By Bianca Viana
March is National Nutrition Month, an annual campaign designed by the Academy of Nutrition and Dietetics. The goal? To educate others on making informed food choices, developing healthy eating habits and physical activity habits.
As college students it can become easy to get overwhelmed and forget about our health and well-being. Oftentimes we might put off working out because we have three exams that can make or break our grade. Or instead of making a home cooked meal we might just grab fast-food because it's quick and we have another Zoom meeting that we have to jump on to. However, it's important that we ensure we are fueling our bodies with the right foods and moving our body every day.
Lauren Ciuffo is Adelphi’s on-campus registered dietician. She shared with The Delphian how we as college students can really ensure we are taking care of ourselves.
“A nutritious diet plays an important role in academic performance,” she said. “Brain function, energy levels and alertness can all be altered by what we choose to eat and drink.”
Without giving our bodies the proper fuel, we might just end up making the situation worse for ourselves. She said the top nutrition mistakes we are probably all making and not realizing are: skipping breakfast, not hydrating enough and having variety in our meals and snacks. Yet these are all vital in ensuring we perform well academically, as well as to keep our bodies healthy.
“Starting your day with a nourishing breakfast (it doesn't have to be a big, elaborate meal) has been shown to improve test scores and increase energy levels,” Ciuffo said.
Further, everyone’s downfall is hydration. We often forget to drink enough water throughout the day because it becomes so easy to get caught up in everything else happening around us.
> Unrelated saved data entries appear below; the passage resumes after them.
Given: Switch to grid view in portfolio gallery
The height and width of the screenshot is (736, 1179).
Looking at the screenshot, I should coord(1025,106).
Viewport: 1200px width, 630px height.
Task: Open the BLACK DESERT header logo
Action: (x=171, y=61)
“Hydration status also has profound effects on concentration and mood. Water and other non-sugar sweetened beverages help meet fluid recommendations,” Ciuffo added. “The aim is to consume half your body weight in ounces of fluid.”
Variety in food is also very important because we should all try new things and see what we like and don’t. Varying our options can impact our nutrition greatly, Ciuffo said. “When it comes to nutritional adequacy, variety is key to ensuring you obtain adequate amounts of essential nutrients. By mixing things up and trying different types of eating styles, you'll be sure to include a variety of vitamins, minerals and other essential nutrients.”
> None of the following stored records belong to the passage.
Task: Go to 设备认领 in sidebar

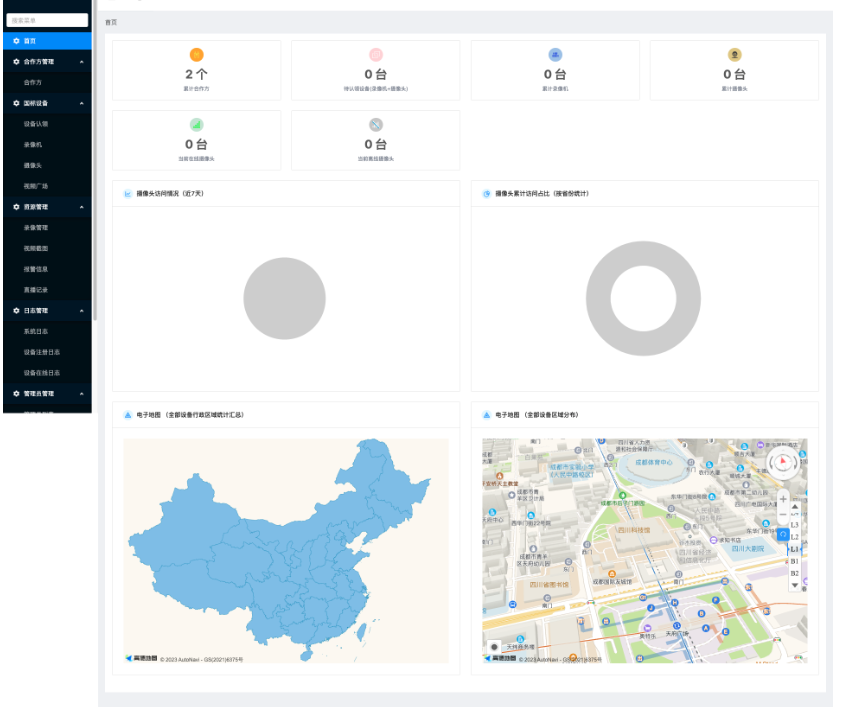Action: (36, 124)
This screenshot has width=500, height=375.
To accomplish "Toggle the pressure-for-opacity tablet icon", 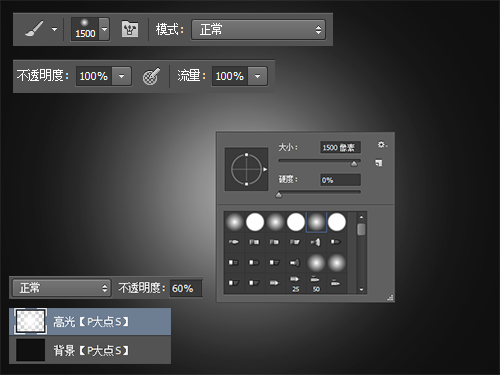I will point(151,76).
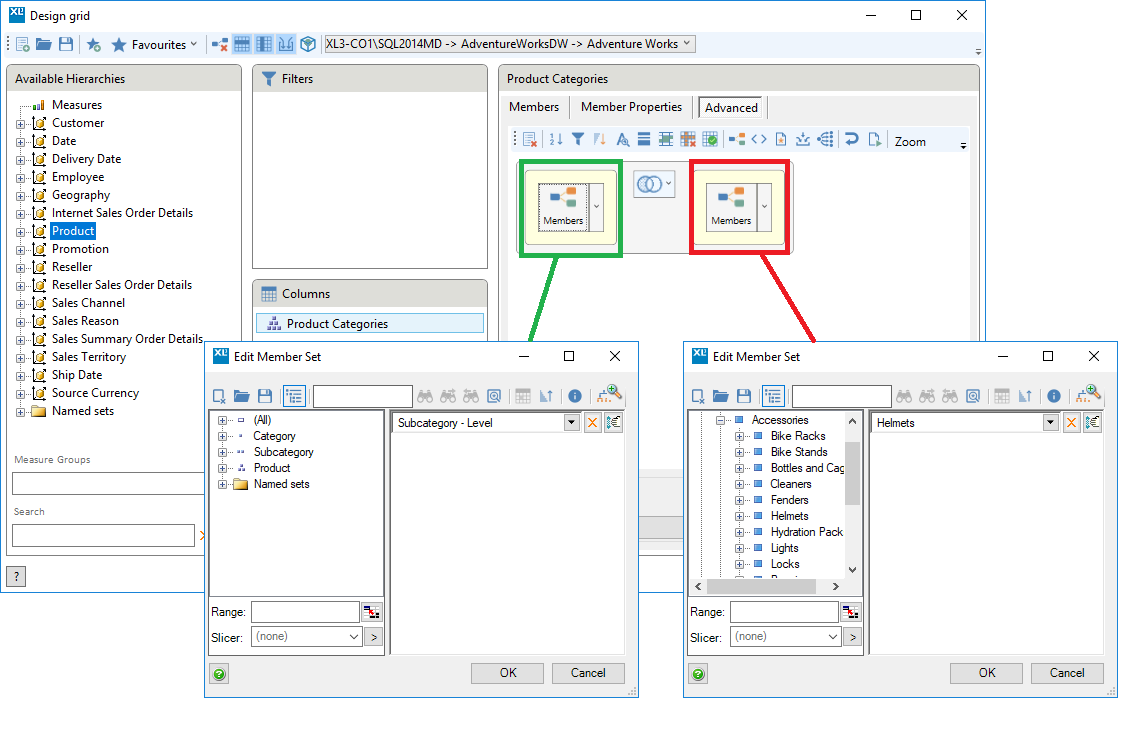This screenshot has width=1140, height=735.
Task: Click Cancel in the right Edit Member Set dialog
Action: (1067, 673)
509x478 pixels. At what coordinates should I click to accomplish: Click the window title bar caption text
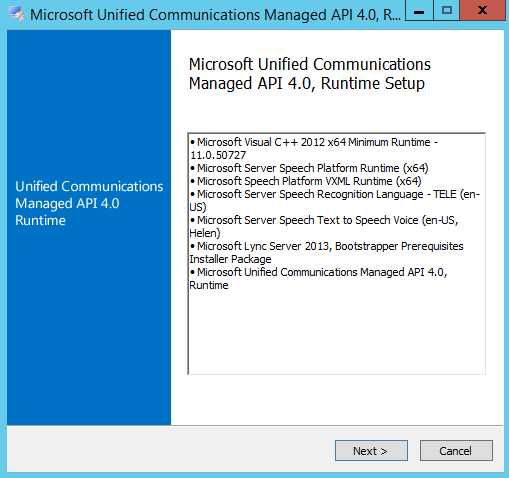click(x=215, y=15)
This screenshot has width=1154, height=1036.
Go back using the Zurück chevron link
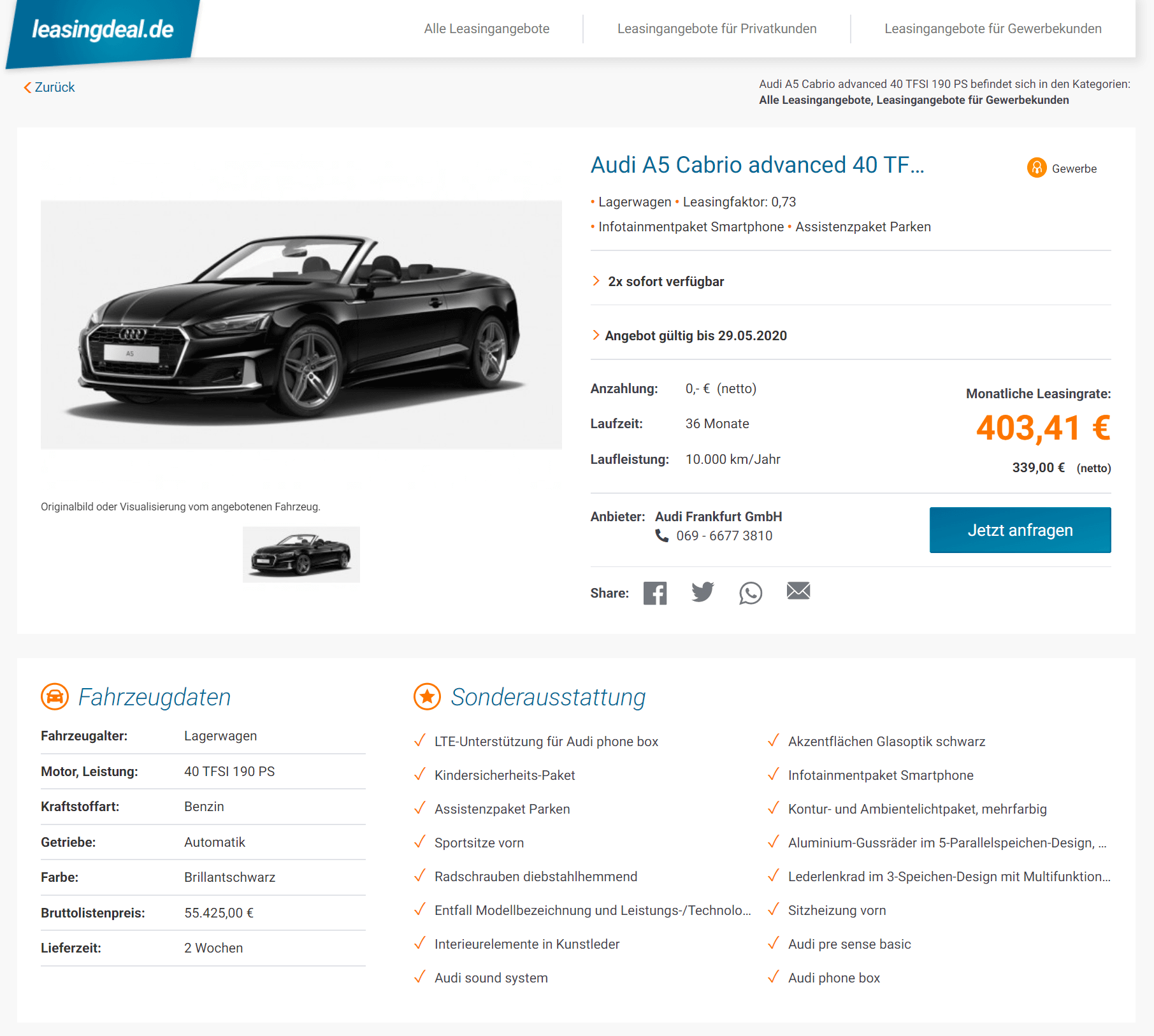coord(50,87)
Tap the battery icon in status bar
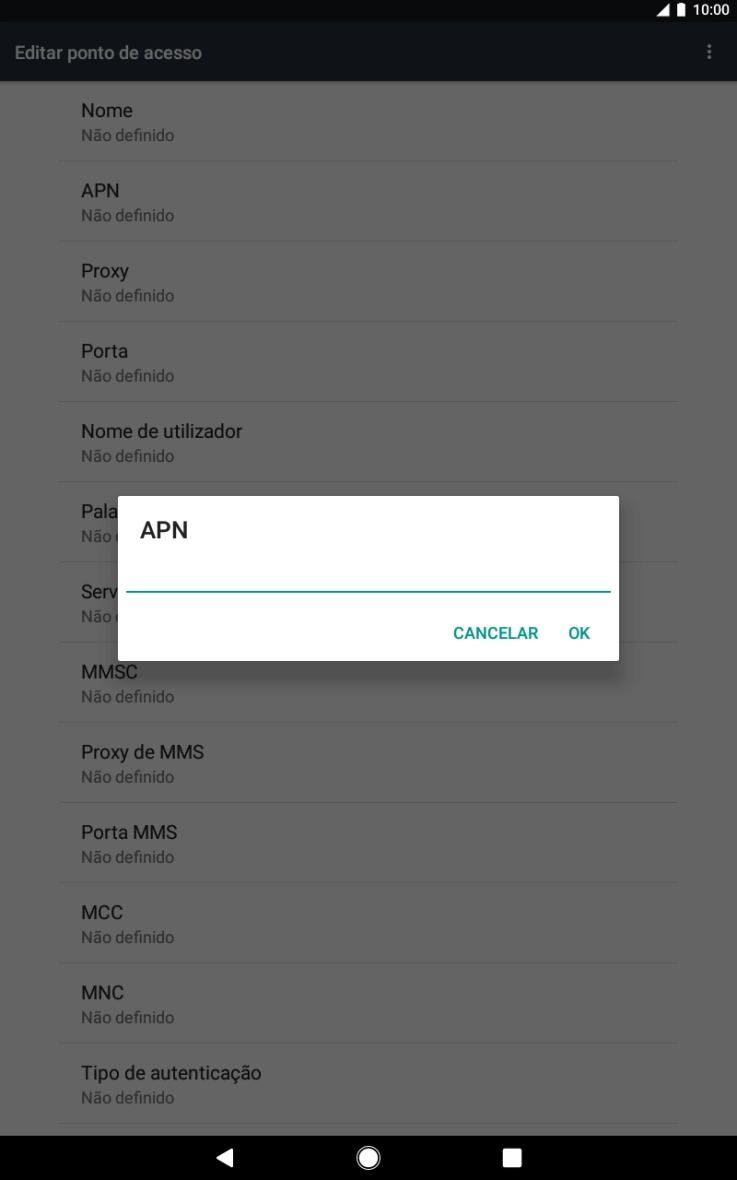Viewport: 737px width, 1180px height. 681,10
Many do struggle with varying our diets and trying new things and so Ciuffo recommended that students, “work off of what you already enjoy and add from there. Consider adding grilled veggies to a turkey sandwich or subbing hummus instead of mayo for a creamy, protein-rich, plant-based spread.”
These don’t have to be big drastic changes to your diet. Ciuffo said another great way to vary your diet is by “experimenting with different ethnic cuisines. This will expose you to a world of new flavors and cooking styles.”
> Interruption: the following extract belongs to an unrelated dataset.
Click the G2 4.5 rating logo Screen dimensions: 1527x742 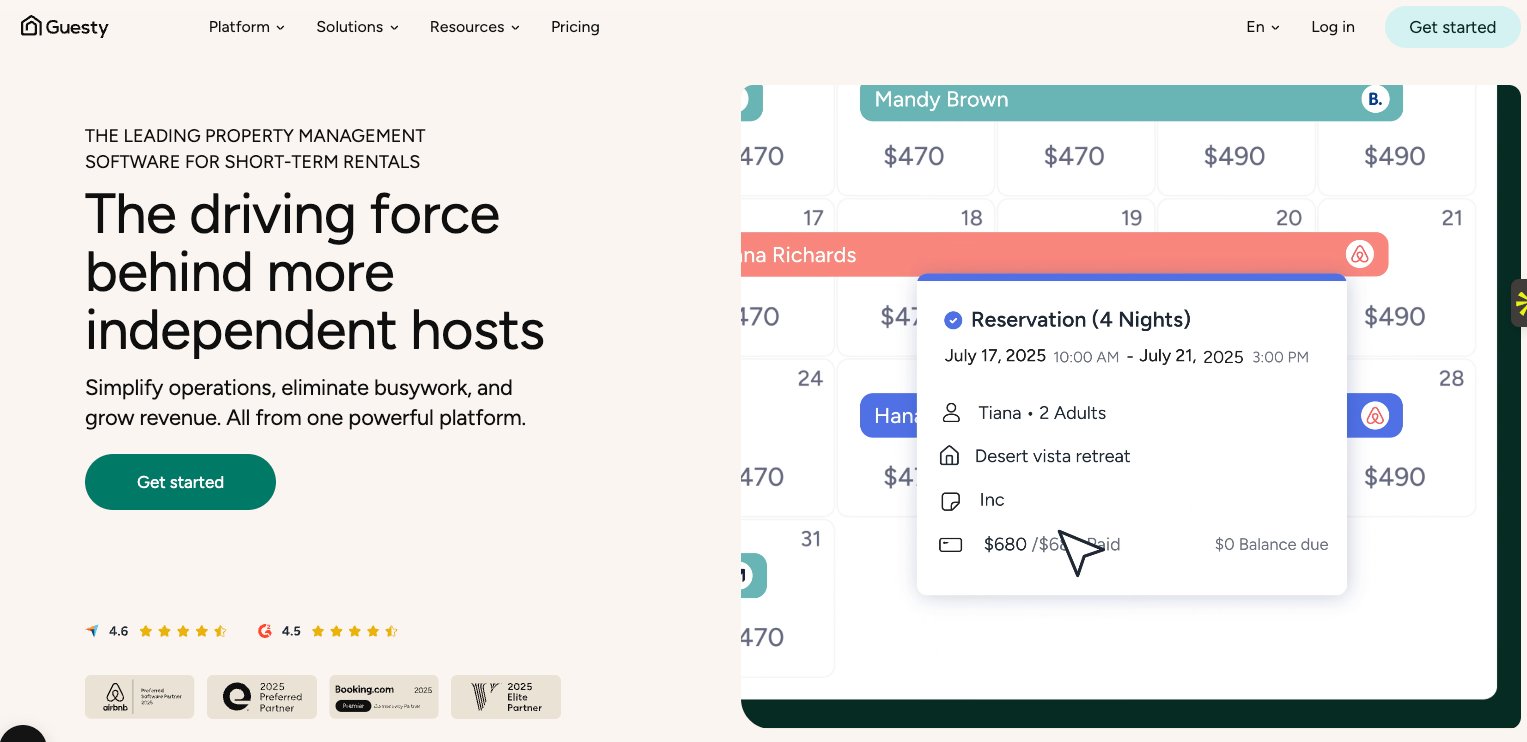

You can get started right here on campus. Ciuffo’s personal favorite is the Marketplace offering something new each day, “…comfort foods, Mediterranean, Asian, you name it.”
She continued, “I also like to include a side of the grilled broccolini from the Back Bar grill. Seasoned with a little bit of heat, it’s a colorful and tasty way to get fiber, vitamins and minerals. I also can't go wrong with a comforting bowl of pasta in a hearty tomato sauce.”
For those who are ready to go out and try something new and exciting off-campus, Ciuffo recommends Food for Thought Cafe on 7th St. in Garden City. “They offer a lot of customization and options for different dietary restrictions/preferences,” she said.
The added bonus: Adelphi students get 10 percent off there.
In terms of finding your own individual balance among food, Ciuffo recommended finding foods you enjoy and that just make you feel good.
“Choose familiar foods while being open to trying new options to allow yourself to discover different flavors and textures,” she said.
And be sure you’re getting all your nutrients in that meal or snack. Ciuffo added that it’s important that we include carbohydrates, proteins and fats in them “so that you will feel satisfied and nourished.”